Despite the current slightly more encouraging news for Labour i don't think they'll be in government for long. Quite simply the UKIP protest vote will go to the Tories and a lot of floating voters will think, 'do I really want Gordon Brown in power for 5 more year?'

In that respect the old Labour mantra that voting Plaid was a 'wasted' vote is redundant. Plaid won't be in power in London ... but nor will Labour. A Labour MP is as much (more in my view) of a 'wasted' vote or seat as a Plaid one.

As you say, Scotland gets a better deal precisely because the SNP are stronger.

Vote Labour = wasted vote.

M

Siônnyn said...

MH - once again, first rate analysis. I hope you are involved in drafting the manifesto!
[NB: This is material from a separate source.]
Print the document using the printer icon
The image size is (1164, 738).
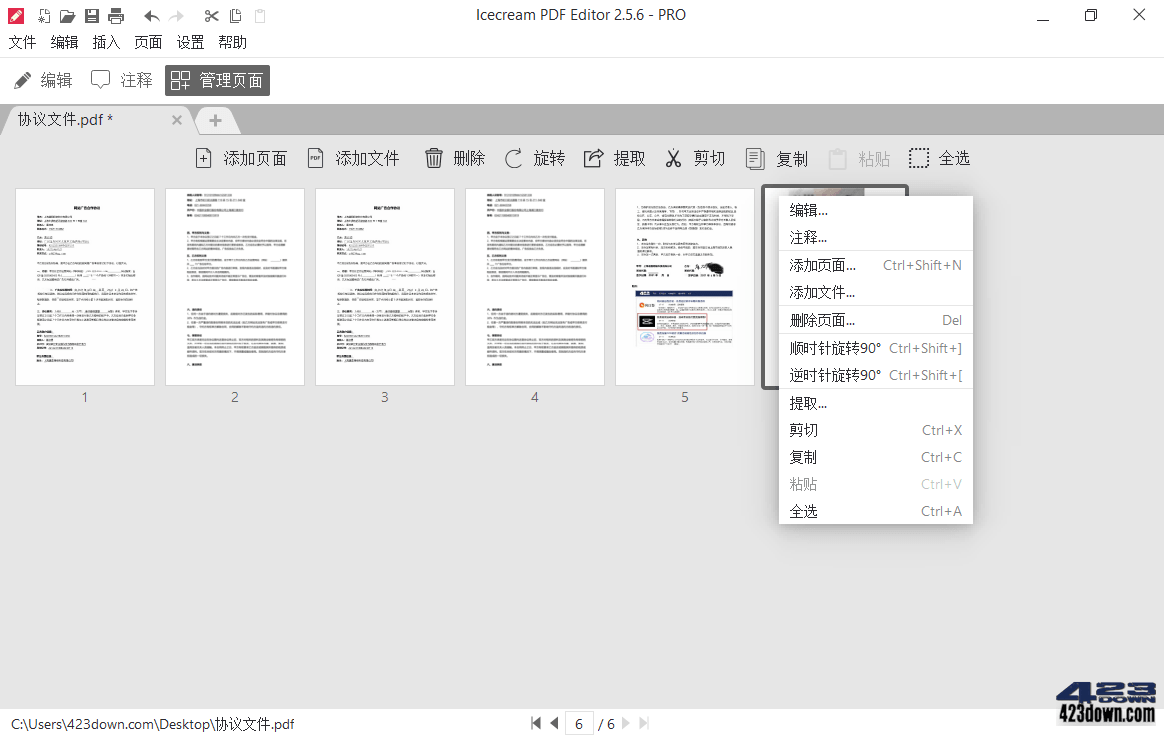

Peter Hain is so slimy, that to call him a snake would be an insult to reptiles. Elfyn Llwyd is looking more and more statesmanlike everyday. He was good - low key but effective- on question time, and was honest and open whilst Hain was devious and evasive, and lucky for Hain that Farage was there to draw the flack.

(Farage - a foreign name? French, or Belgian perhaps?)
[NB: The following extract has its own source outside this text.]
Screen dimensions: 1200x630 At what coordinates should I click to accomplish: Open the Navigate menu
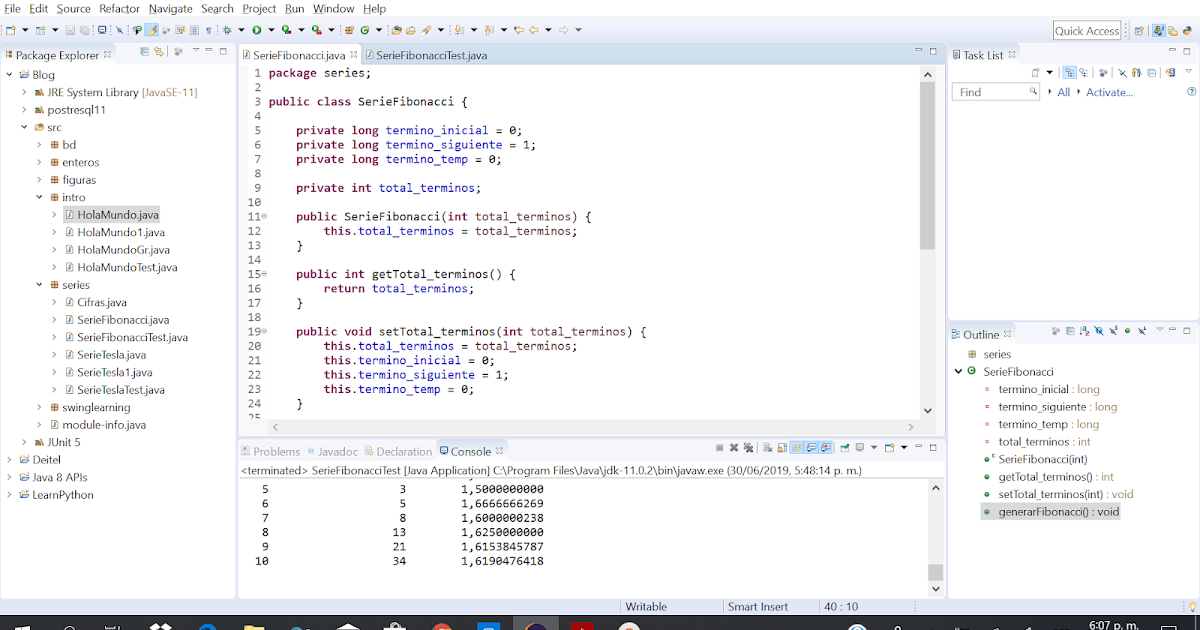coord(170,8)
Labour haven't been radical since Attlee. However, what is to say that being radical is a good thing if things are working? Complacency has lead the current lot to believe that they have achieved perfection, especially Welsh Labour (with a few honourable, talented but un-rewarded exceptions), and so they have become more 'conservative' - resistant to change - than the Tories.

Thatcher was Radical. Hitler was radical. Mussolini - Pinochet . . . the list of radicals goes on and on.

Blair was conservative.

Radicalism is not in itself virtuous.

Many Plaid supporters and members are not radical. Farmers are not radical. Most trades unionists are not radical. We have to make sure that Plaid speaks for them as much as it does for the unemployed.

Dafydd El did us much harm when he took over as leader, still a radical Marxist then, who would have died rather than kowtowed to the Queen of England. He does us much harm now as the slavering surf he has become.

Anyway - this is the end of therant. Plaid should stick to the middle of the road and stick to being a coalition of diverse opinion, united only in the desire to see Wales freed from its colonial Yokes.

MH said...

Rant all you want, Siônnyn, I'd be more concerned if people weren't angry.

Strange you should mention Question Time. I've just received a copy of a very eloquent letter of complaint about it which I'll put up later.